NEW ORLEANS, LOUISIANA—The whole night rocked like a big wheel on a Georgia cotton field. “Honey, hush,” said one husband as The New Breed Brass Band kicked things into high gear from the jump. With three stages and eight bands setting off a frenzied spinning wheel of kaleidoscopic action, it didn’t end until late in the evening when Trombone Shorty & Orleans Avenue with Ivan Neville pummeled the people into joyous submission. The third annual event known as Shorty Fest raised money for The Trombone Shorty Foundation so New Orleans kids with talent (everyone, I think it’s in the soil, the air, the water and definitely the food) can attain their dreams just like Troy Andrews did when he was four years old and carrying that big ‘bone around. Now that kid is an international sensation thrilling crowds with his dynamite hard-rock jazz, swinging soul and metal funk that doesn’t let up until everyone is shakin ‘n’ shudderin’ into musical orgasms: paroxysms of palpable twitches.

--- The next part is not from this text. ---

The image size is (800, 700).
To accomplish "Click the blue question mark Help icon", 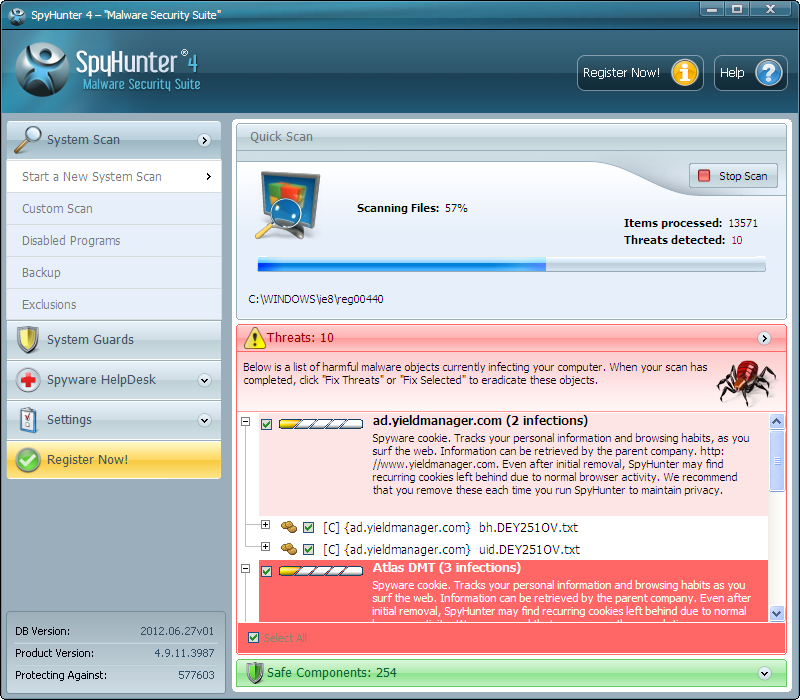I will [767, 73].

Presented by Presqu’ile Winery, the site was Generations Hall, a gorgeous venue of bars and stages and well-lit corners and alcoves, complete with an outside patio, dancefloors and cushiony indoor seating around the perimeter…but there wasn’t anybody sitting. Andrews sat, though, in his dressing room, with a smile from ear to ear. At 29, he finds himself as one of the Crescent City’s most revered heroes, already up there with Dr. John, The Meters and anybody with a last name of either Neville or Marsalis.
“It’s all about keeping our music strong in the future,” he said. “When I was young, the older cats did it for me, and now it’s my responsibility and privilege to do the same. That’s what makes our city so special, we pass it on.”

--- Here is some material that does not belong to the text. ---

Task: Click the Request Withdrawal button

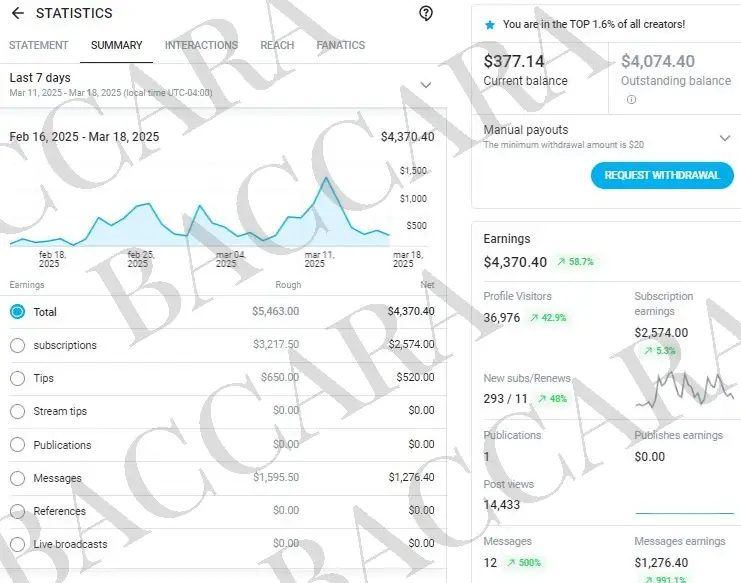Action: pyautogui.click(x=661, y=176)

The artists who knocked us silly were Sweet Crude, TYSSON, Corey Henry & Treme Funktet, “Hail To The Chief” with Big Chief Monk Boudreaux, Bill Kreutzmann of the Grateful Dead, June Yamagishi, Nick Daniels, Raymond Weber, Kirk Joseph, Davell Crawford and Luther Dickinson of the North Mississippi Allstars. It still did not prepare me for the total onslaught that was Tank & The Bangas. This four-year-old ensemble had me at their first note. Picture a tent revival with a brassy bossy bad-ass bitch of a lead singer known only as Tank leading her funky crew on a raft down Lake Pontchartrain but everybody falls in the water, gets sanctified and comes up saved. Yeah, we danced. We stared at her open-mouthed as she shimmied, swayed, strutted and sashayed her way across the big stage and into our hearts. The only confusion was what was on her head. Was that her hair, a hat or a wig? She’s a poet, a prophet, a pusher (of musical dreams) and probably a problem when she’s stoned (to paraphrase Kristofferson). Whatever she is, she had me at hello.

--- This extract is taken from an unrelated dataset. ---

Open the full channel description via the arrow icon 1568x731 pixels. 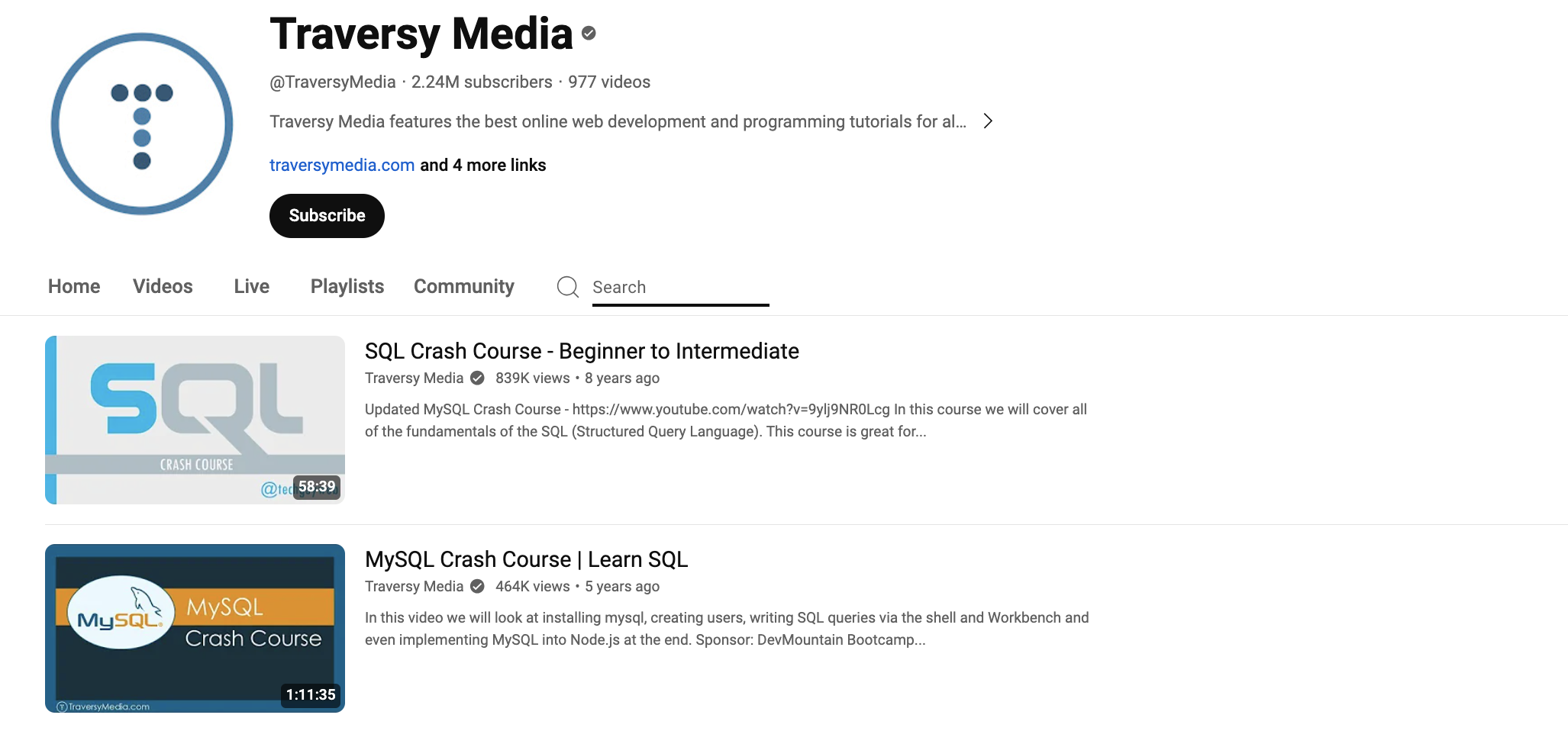click(988, 121)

One of the emotional highlights of the evening came when the kids—and let us not forget, this night was about the kids—came to the stage and blew their little hearts out in a set of pure stompin’ Big Easy traditionalism. There they were, kids 10, 11, 12 on into late teens, crowded on a stage with a rhythm section and a boisterous party-activated crowd waiting to give them the proper dose of love. And we did. It was the perfect time slot of the evening: in-between Tank & The Bangas and Trombone Shorty & Orleans Avenue. When the dust had cleared, and the last note evaporated into the air to a sweat-drenched (despite the pumped-up and oh-so-precious air conditioning) dancing-fool crowd, the bleary-eyed tourists, locals, journalists from across the country knowing they were in for three straight days of the 2015 New Orleans Jazz & Heritage Festival (the reason we were in town) left in a daze. We wandered out onto Andrew Higgins Drive to feel the absolute Bayou warmth of the evening.
I was too psyched to sleep. I walked alone back to the hotel in a dreamy reverie of what I had just witnessed and what I knew was to come over the course of the next 72 hours. Spotting a funky little bistro, I had some late-night crawfish etouffee with steamed rice and baked gulf fish filet with lemon orzo pasta, tomato and spinach. I didn’t want to leave. I watched the human traffic and had a scotch, another, and when I couldn’t finish a third, the adorable 20-something waitress asked me if I wanted to take that scotch back to the hotel with me.
“Ooh yeah, that would be great, my hotel is just down the street.”
“Sir, it doesn’t matter, you can take your drink with you in a plastic cup. This is New Orleans.”